U.S. Senator from Maryland Isidor Rayner and Attorney General of Maryland Isaac Lobe Strauss gave rabidly hateful speeches in which they warned against “NEGRO DOMINATION” and demanded that white society be protected from “depraved negroes.” Rayner could have easily been a Ku Klux Klan leader: “The white race must prevail over barbarism, and this can best be achieved by reducing the Negro vote to the utmost minimum in Maryland.”
As the state’s attorney general Isaac Lobe Strauss drafted the anti-Black laws that became known as the Strauss Amendment. Even Baltimore’s Black newspaper, the Afro-American Ledger, editorialized that Strauss and Rayner “scarcely ever speak at a meeting that they do not have a word to say against the despised Negro. They out Herod Herod in stirring up race prejudice against the Negro.” The paper called Strauss “The Prosecuting Attorney of the Colored Race in Maryland,” and marveled at the racism he publicly displayed.
This is a history that has been purposely hidden from the Blacks of Baltimore. The reality is that America and its Jewish community built its prodigious economic wealth and political power by these very racist methods. They do not apologize for it, and they use this inordinate wealth to control the mouths and minds of those who desire to lead the Black masses out of a condition that Jay Bernstein’s Jewish people had a significant hand in creating.
The Honorable Minister Louis Farrakhan represents the end of a very profitable age of white supremacy. The Nation of Islam’s program of Black unity, land ownership, meaningful education, and economic self-sufficiency is precisely what is needed to reverse the toxic effects of white and Jewish mis-rulership.
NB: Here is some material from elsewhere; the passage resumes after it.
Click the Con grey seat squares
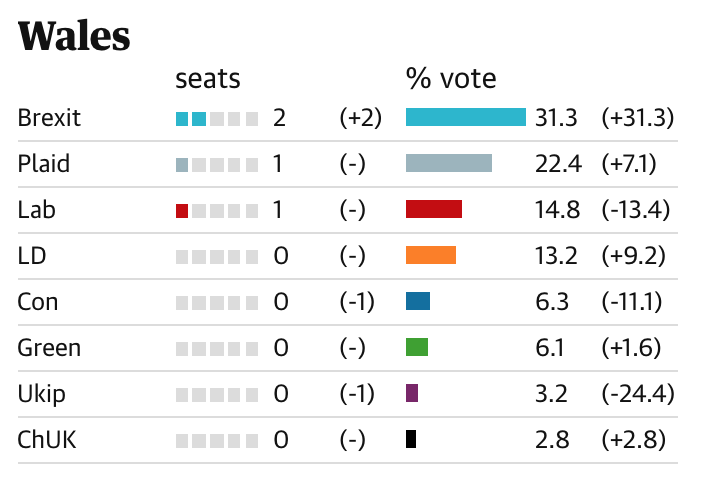 point(216,302)
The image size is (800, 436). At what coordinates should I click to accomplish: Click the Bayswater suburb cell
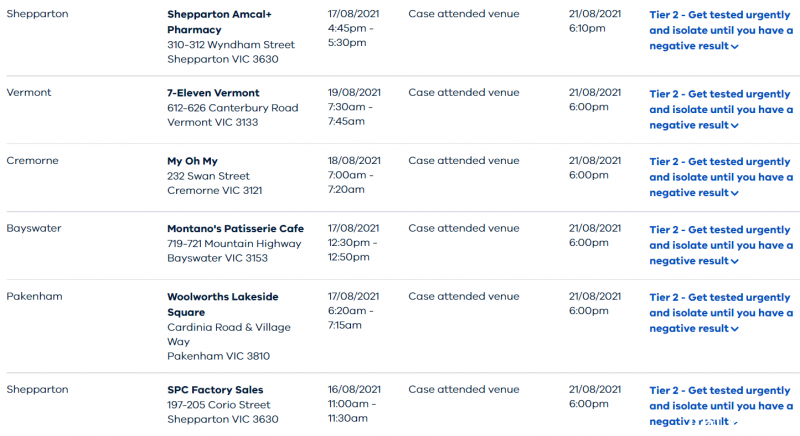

Jay Bernstein, the Baltimore Sun (the paper with a slaveship in its masthead), and “Baltimore Jewish Life” all represent a “program” of Black disunity, powerlessness, poverty, and failure. And that is why every positive, freedom-seeking Black man and woman was at Morgan State on November 22. And we thank Allah over and over and over that Jay Bernstein and his “program” was not.